Garrick Cooper and Danielle Davis write on the contagious blindness to discrimination in our society.
The renowned poet Hone Tuwhare wrote a poem entitled, A Pakeha Friend Tells a Maori Joke. When juggling how one might respond to the racist joke, the poem reads, "I mean, it's got nothing to do with me, personally. Some other Maori is copping it, not ME". Tuwhare, in distancing himself, demonstrates the invoking of a spatial trick that many of us go through when confronted with difficult situations. In a kneejerk response, we simply locate the discomfort and its source away from us. "It's got nothing to do with me" and, in so thinking, takes false comfort in not being complicit.
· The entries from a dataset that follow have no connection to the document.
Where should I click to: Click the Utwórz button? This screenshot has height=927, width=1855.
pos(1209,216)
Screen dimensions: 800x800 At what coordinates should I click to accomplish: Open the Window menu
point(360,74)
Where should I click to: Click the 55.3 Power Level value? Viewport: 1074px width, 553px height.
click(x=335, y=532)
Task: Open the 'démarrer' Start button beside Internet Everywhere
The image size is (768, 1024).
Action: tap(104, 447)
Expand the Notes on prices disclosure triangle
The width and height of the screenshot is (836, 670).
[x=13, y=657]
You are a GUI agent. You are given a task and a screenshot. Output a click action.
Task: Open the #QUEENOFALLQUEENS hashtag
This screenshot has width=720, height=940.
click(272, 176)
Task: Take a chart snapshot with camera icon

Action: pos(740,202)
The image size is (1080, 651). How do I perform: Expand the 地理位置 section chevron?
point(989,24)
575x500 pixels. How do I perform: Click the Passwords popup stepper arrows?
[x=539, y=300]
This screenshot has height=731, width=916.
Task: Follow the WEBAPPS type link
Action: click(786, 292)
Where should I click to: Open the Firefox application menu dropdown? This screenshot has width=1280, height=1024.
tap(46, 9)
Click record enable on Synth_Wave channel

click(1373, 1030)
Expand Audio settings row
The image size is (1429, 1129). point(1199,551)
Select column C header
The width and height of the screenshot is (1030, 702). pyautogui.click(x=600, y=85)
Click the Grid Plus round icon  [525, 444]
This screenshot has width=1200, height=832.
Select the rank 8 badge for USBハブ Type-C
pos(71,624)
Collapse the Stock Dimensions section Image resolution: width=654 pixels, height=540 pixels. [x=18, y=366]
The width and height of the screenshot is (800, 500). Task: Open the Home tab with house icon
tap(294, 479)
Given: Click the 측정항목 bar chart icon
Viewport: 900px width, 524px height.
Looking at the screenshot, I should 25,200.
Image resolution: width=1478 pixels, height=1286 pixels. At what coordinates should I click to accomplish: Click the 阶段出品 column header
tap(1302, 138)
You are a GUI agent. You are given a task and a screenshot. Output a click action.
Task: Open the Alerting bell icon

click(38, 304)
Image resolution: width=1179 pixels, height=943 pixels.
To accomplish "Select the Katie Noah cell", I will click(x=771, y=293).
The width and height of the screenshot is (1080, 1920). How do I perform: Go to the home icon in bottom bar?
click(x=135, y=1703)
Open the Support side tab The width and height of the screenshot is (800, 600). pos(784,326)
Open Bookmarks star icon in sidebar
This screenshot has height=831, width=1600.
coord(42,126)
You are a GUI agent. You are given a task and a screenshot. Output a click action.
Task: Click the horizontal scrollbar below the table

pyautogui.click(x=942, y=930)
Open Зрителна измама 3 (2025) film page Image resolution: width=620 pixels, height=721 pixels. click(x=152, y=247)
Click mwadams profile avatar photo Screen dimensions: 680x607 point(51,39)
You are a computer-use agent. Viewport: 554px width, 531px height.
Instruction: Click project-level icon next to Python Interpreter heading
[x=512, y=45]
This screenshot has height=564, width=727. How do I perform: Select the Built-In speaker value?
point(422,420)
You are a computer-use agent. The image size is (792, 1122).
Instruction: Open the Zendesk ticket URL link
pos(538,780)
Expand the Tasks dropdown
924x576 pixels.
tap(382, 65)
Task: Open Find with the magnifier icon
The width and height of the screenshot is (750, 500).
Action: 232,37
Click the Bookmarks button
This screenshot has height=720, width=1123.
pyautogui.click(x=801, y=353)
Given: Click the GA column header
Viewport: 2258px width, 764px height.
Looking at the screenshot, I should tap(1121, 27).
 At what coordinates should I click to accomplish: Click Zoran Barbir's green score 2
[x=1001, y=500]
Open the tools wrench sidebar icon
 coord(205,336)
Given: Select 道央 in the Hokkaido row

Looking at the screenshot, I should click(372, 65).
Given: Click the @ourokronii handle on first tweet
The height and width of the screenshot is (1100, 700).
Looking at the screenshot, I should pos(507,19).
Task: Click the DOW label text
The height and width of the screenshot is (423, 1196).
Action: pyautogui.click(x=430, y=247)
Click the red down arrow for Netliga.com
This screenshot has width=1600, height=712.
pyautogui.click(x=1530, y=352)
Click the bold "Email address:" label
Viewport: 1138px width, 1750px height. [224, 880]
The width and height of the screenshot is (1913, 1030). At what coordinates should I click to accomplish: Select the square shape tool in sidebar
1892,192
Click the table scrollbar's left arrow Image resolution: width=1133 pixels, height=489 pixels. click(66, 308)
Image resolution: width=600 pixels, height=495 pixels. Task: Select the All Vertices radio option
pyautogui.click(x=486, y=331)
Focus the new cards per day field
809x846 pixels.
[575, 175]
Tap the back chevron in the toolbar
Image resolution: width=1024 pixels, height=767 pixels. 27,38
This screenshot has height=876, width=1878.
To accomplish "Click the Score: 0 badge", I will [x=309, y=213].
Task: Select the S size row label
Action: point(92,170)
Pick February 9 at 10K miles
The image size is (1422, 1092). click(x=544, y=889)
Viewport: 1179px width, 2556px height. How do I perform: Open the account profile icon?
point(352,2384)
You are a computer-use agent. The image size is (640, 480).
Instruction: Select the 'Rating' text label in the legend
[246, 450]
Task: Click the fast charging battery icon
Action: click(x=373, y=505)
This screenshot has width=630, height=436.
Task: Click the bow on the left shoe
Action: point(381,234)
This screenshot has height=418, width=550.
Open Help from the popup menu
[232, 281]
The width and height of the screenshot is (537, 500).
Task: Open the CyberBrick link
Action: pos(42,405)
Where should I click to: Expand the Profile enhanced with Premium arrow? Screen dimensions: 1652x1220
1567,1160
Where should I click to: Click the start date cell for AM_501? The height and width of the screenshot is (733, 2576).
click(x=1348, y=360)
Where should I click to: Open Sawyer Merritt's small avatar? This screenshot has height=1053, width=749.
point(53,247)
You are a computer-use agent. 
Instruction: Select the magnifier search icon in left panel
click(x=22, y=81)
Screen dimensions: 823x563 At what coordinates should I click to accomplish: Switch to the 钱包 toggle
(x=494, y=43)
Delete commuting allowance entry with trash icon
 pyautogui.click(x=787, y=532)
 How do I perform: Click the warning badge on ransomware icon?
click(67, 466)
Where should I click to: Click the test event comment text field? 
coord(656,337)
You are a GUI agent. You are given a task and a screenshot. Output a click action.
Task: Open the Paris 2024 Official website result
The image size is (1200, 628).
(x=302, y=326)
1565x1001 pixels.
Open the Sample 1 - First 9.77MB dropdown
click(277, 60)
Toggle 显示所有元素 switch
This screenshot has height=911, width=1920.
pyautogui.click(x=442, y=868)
What this line in Tuwhare's poem illustrates is a logic problem akin to that which philosopher Lewis Gordon alerts us to in an anti-black racist world; the theodicean problem. Theodicy attempts to address the difficulty we run into that if we believe God is so powerful and the source of all goodness, why is there such evil in the world? Gordon argues that in an anti-black world, white is the source of all goodness and blacks are, well, simply a problem. We, of course, now live in a so-called "secular" society. Gordon, however, maintains the logic persists in modern secularism; whomever or whatever is the supreme being or source of all goodness in modern times faces the same critical challenge - how do you account for evil?
New Zealand society prides itself on harmonious "race" relations. We make a point of highlighting mechanisms that recognise indigenous peoples "rights", such as the Treaty of Waitangi, Government support for immersion education, Maori radio and TV etc. We also make a point of noting that Auckland - which recently hosted the hugely successful Polyfest, 21 years and running - has the largest Polynesian population in the world.
We are a good international citizen; we adopt refugees and asylum seekers from war-torn countries. John Key, for example, recently announced that New Zealand would take in a quota of "boat people" from Australia. We are a "multicultural" New Zealand and, according to this thinking, we are a racially tolerant, harmonious country. We proclaim such harmony to the international community, to the United Nations. New Zealand is a source of goodness.